Dataset entries:

=-=-=-=-=

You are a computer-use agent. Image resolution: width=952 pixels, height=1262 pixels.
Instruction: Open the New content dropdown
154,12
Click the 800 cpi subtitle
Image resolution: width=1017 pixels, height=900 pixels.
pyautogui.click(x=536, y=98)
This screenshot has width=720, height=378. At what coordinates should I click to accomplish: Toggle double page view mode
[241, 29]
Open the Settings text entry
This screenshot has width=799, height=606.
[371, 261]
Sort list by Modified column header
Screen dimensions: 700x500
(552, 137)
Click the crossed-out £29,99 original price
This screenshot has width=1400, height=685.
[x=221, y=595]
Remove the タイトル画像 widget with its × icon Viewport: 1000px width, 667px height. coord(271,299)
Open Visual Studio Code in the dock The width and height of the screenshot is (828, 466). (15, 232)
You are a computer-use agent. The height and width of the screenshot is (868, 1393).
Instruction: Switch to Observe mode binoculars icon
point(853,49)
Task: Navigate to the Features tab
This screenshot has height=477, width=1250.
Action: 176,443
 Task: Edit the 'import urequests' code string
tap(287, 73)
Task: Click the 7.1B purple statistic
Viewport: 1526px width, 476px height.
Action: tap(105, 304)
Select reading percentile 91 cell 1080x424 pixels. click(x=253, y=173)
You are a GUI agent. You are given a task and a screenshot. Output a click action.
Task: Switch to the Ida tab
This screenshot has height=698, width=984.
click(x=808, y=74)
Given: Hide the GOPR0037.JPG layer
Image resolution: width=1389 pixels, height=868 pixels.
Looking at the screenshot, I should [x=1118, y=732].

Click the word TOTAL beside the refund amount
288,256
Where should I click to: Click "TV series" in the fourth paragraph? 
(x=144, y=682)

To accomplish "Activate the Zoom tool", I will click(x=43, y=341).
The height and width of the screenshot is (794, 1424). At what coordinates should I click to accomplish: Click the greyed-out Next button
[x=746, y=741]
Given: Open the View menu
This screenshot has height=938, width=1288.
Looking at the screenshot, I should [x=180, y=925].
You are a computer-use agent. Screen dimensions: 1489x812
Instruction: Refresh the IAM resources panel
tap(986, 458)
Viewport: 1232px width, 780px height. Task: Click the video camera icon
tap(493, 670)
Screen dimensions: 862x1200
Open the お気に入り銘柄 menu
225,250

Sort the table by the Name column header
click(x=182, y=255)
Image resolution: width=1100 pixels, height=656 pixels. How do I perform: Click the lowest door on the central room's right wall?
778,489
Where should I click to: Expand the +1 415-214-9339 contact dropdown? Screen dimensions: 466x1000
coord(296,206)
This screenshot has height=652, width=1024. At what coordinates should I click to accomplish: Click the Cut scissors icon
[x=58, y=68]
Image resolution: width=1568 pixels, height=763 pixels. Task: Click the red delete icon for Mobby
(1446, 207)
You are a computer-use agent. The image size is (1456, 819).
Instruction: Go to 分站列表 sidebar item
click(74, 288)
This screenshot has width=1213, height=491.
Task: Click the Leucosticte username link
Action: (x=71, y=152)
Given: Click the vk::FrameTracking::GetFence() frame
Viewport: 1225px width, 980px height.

=-=-=-=-=

About this exercise
Pick each line holding "computer" out of the entries above and return it.

Exercise answer
You are a computer-use agent. Image resolution: width=952 pixels, height=1262 pixels.
You are a computer-use agent. The height and width of the screenshot is (868, 1393).
You are a computer-use agent. Screen dimensions: 1489x812
You are a computer-use agent. The image size is (1456, 819).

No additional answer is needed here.